Même si les systèmes d’échange réduisent les coûts pour les entreprises, la tarification du carbone crée un incitatif pour offrir des biens et services sobres en émissions. Les crédits de ces systèmes ont une vraie valeur, plus précisément celle du tarif sur le carbone (dans l’exemple, 80 $ par tonne). Comme les crédits peuvent être échangés, les entreprises touchées sont incitées à prendre des mesures pour réduire leurs émissions – comme l’électrification ou la mise à niveau vers des processus ou de l’équipement plus efficaces – qui leur coûtent moins de 80 $ par tonne. Ainsi, elles peuvent vendre leurs crédits excédentaires sur le marché (ou au moins éviter d’avoir à en acheter). Par conséquent, cette flexibilité préserve l’incitatif à la réduction des émissions de production que représente la tarification du carbone, incitatif qui devrait se faire plus alléchant avec le temps puisque la tarification des systèmes d’échanges suit celle appliquée aux consommateurs.

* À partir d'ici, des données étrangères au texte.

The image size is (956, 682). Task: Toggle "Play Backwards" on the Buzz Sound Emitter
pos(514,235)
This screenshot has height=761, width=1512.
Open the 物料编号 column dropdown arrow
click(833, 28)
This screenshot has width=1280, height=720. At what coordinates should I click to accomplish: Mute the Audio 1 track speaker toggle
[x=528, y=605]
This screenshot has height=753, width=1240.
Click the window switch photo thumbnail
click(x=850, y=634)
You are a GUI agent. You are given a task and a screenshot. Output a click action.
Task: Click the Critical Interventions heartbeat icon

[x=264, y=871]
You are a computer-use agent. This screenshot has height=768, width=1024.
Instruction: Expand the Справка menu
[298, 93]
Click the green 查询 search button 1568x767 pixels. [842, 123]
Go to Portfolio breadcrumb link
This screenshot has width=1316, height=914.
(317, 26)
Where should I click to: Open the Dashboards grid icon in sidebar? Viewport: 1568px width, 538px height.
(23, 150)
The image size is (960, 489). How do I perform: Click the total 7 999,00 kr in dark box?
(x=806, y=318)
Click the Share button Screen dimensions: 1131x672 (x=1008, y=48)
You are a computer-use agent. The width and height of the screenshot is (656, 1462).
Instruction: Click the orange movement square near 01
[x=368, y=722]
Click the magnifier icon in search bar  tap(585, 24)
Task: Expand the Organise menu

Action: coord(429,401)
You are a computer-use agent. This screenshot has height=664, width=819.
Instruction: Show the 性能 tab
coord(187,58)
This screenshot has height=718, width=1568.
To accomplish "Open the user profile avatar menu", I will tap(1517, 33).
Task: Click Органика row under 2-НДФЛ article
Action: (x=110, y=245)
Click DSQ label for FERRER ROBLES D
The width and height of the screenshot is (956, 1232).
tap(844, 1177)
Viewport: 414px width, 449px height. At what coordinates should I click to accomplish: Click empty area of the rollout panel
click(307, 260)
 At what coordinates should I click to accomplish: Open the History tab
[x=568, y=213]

  1. Ils favorisent les innovations sobres en carbone 

La flexibilité des systèmes veut aussi dire que les entreprises sont toujours incitées à développer des technologies et des processus novateurs réduisant les émissions. Les entreprises les plus performantes peuvent vendre leurs crédits excédentaires, à un prix qui suit la hausse constante de la tarification du carbone, pour un avantage concurrentiel. Ce dernier encouragera d’autres entreprises à viser la même efficacité, et – le plus important – à la surpasser. Nous avons ainsi un incitatif intrinsèque à l’innovation et à l’amélioration continues.

Une mise en garde

Pour que les systèmes d’échange continuent de réduire efficacement la pollution par les grands émetteurs canadiens, les autorités de réglementation doivent régler le problème des marchés saturés de crédits. Dans certaines provinces, les seuils laxistes et les interactions avec d’autres politiques climatiques peuvent contribuer à un excès de crédits; lorsqu’il y a trop de crédits, leur valeur chute, et l’incitatif à la réduction des émissions disparaît, ce qui nuit à l’efficacité des systèmes. Des seuils plus stricts, comme ceux recommandés par l’Institut climatique, sont essentiels pour préserver les avantages des systèmes d’échange pour les grands émetteurs.